Adamant Scream / DJ Rap / Fabio & Grooverider / Ray Keith / Minor Science / Original Sin / Benny Page / SHERELLEBang Face Weekender 2020


Since its first party in 2003, Bang Face has become the stuff of legend. The party that Holly Dicker dubbed a “hedonist’s Narnia” was founded on a straightforward premise: blend ‘90s hardcore sounds with their more contemporary counterparts. Nearly two decades later, the rave is still going, and it’s just as riotous and cheeky as ever. (A few sets from 2020’s weekender took place in Inflataland, an “inflatable playground” with bouncy castles and slides abound.) Given 2021’s weekender was cancelled, the party went online. Over the course of three days, nearly thirty-six hours of wild-eyed hardcore showed up on their SoundCloud. They encompass what modern Bang Face is about: hardcore veterans sharing space with fresher faces, each DJ peddling their own vision of what rave music can sound like.

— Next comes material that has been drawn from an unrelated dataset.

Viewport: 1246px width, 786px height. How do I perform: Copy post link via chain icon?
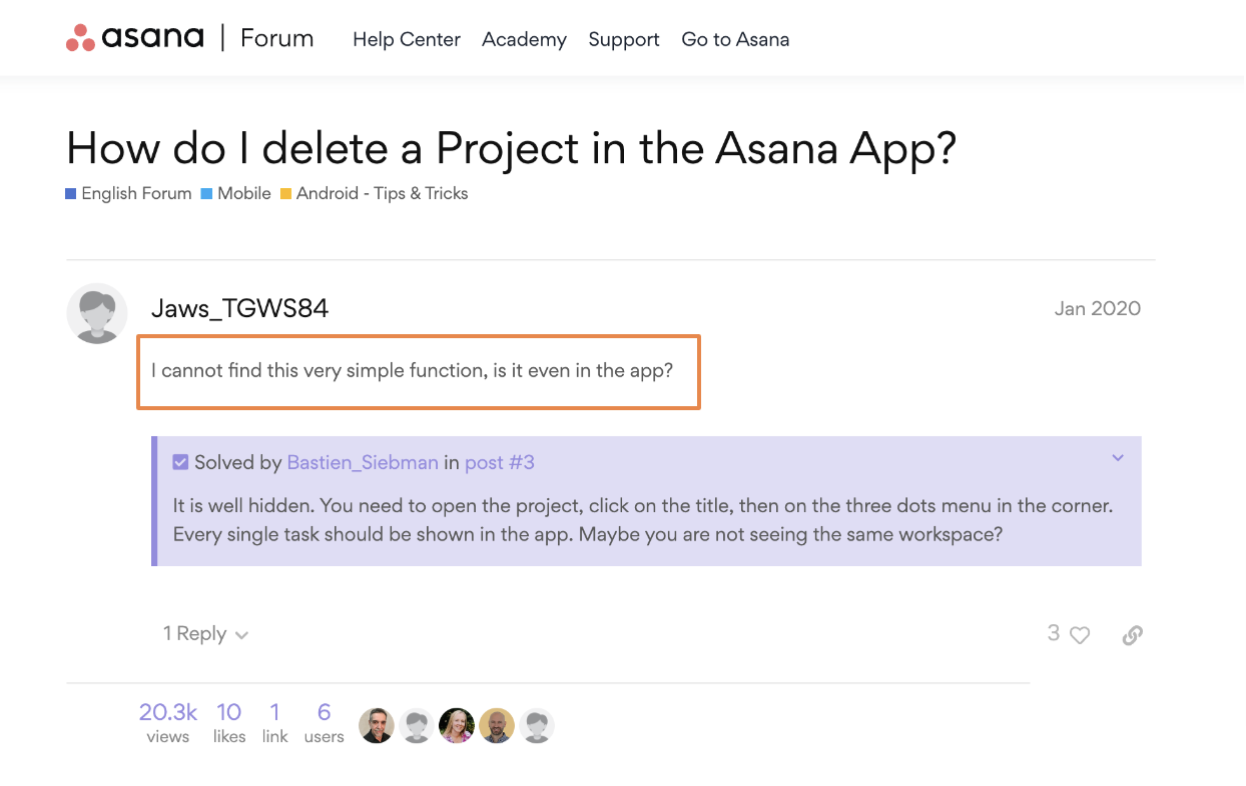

Two of the best sets from that pile-up belong to the lifers: Fabio & Grooverider’s session is a masterclass of old-school drum-and-bass, all sweltering breaks, walls of bass, and an unbeatable emcee. It’s mixed fast and hot, with the drums constantly molting to reveal new forms without sacrificing their driving energy. Ray Keith pulled off a similar trick, fusing drum-and-bass with ragga jungle and shrieking bassline. Two relative newcomers offered their own takes on the idioms: Benny Page sped the drums up and flipped them upside down, creating a riotous ragga jungle set packed with frantic emcees and wild-eyed percussion. Original Sin offered a newer-school take on drum-and-bass, taking the style’s tried-and-true rhythms and blasting them with shuddering bass that never lets up.

Of course, breaks are but one shade of hardcore. Adamant Scream offered up something else entirely, an unrelenting mass of pitch-black gabber: white-knuckle rhythms, mountains of bass, and kicks that hit like a sack of bricks. DJ Rap’s set opens with Urbandawn’s maddening bass-blasted bootleg of “Come Together” and never lets up, somersaulting between garage, acid techno, grime, and frenetic breaks. SHERELLE and Minor Science, two darlings of the new school, offered gnarlier, and more tongue-in-cheek, takes on their sounds. For SHERELLE, this meant taking her love of breaks and everything 160-BPM to ever wider territories, with frantic Jersey club and acid-tinged techno alongside juke and jungle. Minor Science, meanwhile, went for anything-goes hardcore, blending old-school rave-ups, body-slam techno, blistering donk, Who Wants to Be a Millionaire, and walls of synthesizers into a steamrolling session.